Sorry to reply so late, for I was busy with other features and now I am back to this issue.
One question here:
when a NETCONF client A sends a create-subscription message with parameter , the CONFD will read the history notifications from /tmp/confd/event-store, right?
If at the same time, another session B triggers a notification, does CONFD write this notification into /tmp/confd/event-store and lock the notification to cause session A stuck? Is it possible ?
Thanks.

cohult · July 5, 2022, 1:33pm

Depends on the <startTime> parameter in the <create-subscription>. See RFC 5277 - NETCONF Event Notifications

Saw your closed Tail-f support ticket. In that log you had a socket failure on a send notification to a NETCONF notification subscriber, so ConfD is likely waiting for that notification to finish sending before replying to the create-subscription that asks for a replay of notifications in the built-in replay store.

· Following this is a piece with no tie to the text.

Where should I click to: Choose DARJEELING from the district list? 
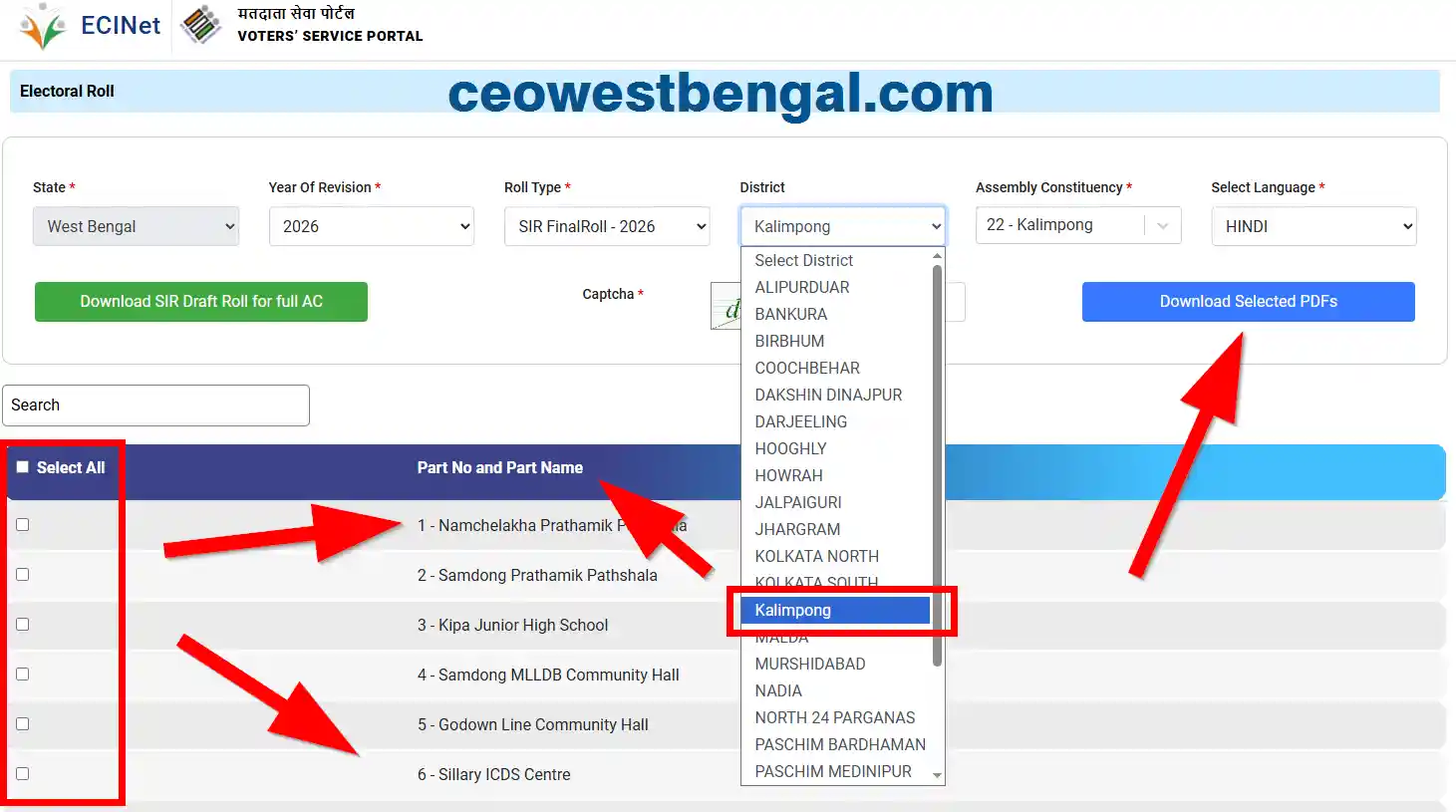(x=800, y=421)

Because of the flow control in SSH, ConfD uses /confdConfig/netconf/writeTimeout to terminate the irresponsive session so that ConfD doesn’t get blocked. It means if the notification subscriber is not handling notifications, ConfD will not be able to write to the SSH connection anymore, then this timeout kicks in and drops the subscription session.

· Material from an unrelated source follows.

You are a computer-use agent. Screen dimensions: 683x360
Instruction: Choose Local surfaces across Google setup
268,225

You can use the examples.confd/netconf_notifications example, set /confdConfig/netconf/writeTimeout to “PT4S”, then suspended the NC subscriber and keep sending notifications. You will likely eventually get something like the following in netconf.log:

<INFO> 9-Oct-2018::21:03:01.007 Workstation confd[31119]: netconf id=13 sending notification {http://tail-f.com/ns/test/notif}linkUp
<INFO> 9-Oct-2018::21:03:05.010 Workstation confd[31119]: netconf id=13 failed to write to closed socket

jhu · July 8, 2022, 2:50am

@cohult , @mvf , I see. Thank your elaboration of this socket failure case.
We hit the “create-subscription” stuck issue in 2 cases so far. One case shows there is A session socket failure, and meanwhile, B session stuck. The other case shows there are lots of notifications like lots of onts arrival and departure posted by our EDP to confd, which will trigger confd to send these notifications to all subscribers, and at this time, a session “create-subscription” stuck.
So can I understand these two cases have the same root cause? I mean the root cause is just as what you said " ConfD is likely waiting for that notification to finish sending before replying to the create-subscription that asks for a replay of notifications in the built-in replay store."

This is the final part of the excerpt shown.